Additional limitations include the cross-sectional design of our study, which precludes inference of directionality in associations between PACAP, rCMA connectivity, and clinical phenotypes. Longitudinal studies are needed to gain insights into the temporal relationship and interdependency between these biological and clinical markers. Relatedly, all imaging data were collected at rest; as such, we cannot directly support claims linking PACAP and rCMA-cortical connectivity to the active processes of memory, attention, and arousal that are implicated in intrusive reexperiencing and hypervigilance symptoms. Future studies incorporating cognitive testing or behavioral measures of these constructs in conjunction with task-based neuroimaging are needed to clarify the mechanistic processes giving rise to the IH phenotype. Additionally, prior work has demonstrated interactions between PACAP and estrogen [40, 122]. While our current sample did not differ with regard to menstrual status, hormonal contraceptive use, or history of hysterectomy across the identified clinical phenotypes (Table 1), more nuanced investigations into the interaction between estrogen and PACAP are encouraged in order to provide critical insights into the role of biological sex in the IH phenotype. Finally, our FC analyses were constrained to amygdala subregions, specifically the BLA and CMA, given prior work demonstrating robust PACAP signaling within these regions.

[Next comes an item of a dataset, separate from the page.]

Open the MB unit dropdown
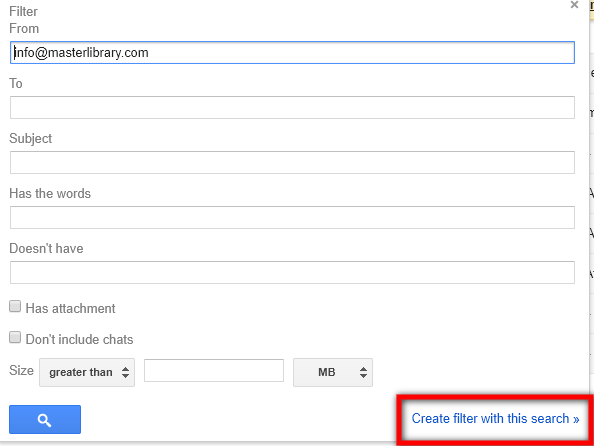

However, PACAP is expressed in numerous other subcortical and midbrain regions that are tied to behavioral arousal, attention, and memory, such as locus coeruleus (LC) and the bed nucleus of the stria terminalis (BNST) [33]. Many of these structures require greater anatomical precision or individual-level, hand-drawn anatomical masks to delineate them from adjacent structures and sources of physiological noise. Future studies utilizing ultra-high-field MRI (i.e., 7 T) or specialized sequences (e.g., neuromelanin-sensitive imaging) would afford deeper insights into other subcortical structures that may be mechanistically linked to the IH phenotype.

In conclusion, this study replicates the identification of an intrusive-hypervigilant clinical phenotype of posttraumatic stress that is characterized by elevated circulating PACAP levels and provides novel evidence for altered patterns of FC of the rCMA. This IH phenotype may reflect a distinct clinical presentation that is characterized by exaggerated interactions between memory and arousal processes, thus driving specific symptoms that are situated at this intersection, like flashbacks. Our findings further add to the accumulating evidence linking both PACAP and altered organization of subcortical-cortical networks to memory, arousal, and PTSD. More specifically, the IH phenotype exhibits these biomarkers previously implicated in the PTSD literature, which have been stymied by inconsistent replication across different, diverse samples. Therefore, the IH phenotype may be a candidate clinical presentation for a precision psychiatry framework that targets these biomarkers through pharmacotherapy or neurotherapeutics.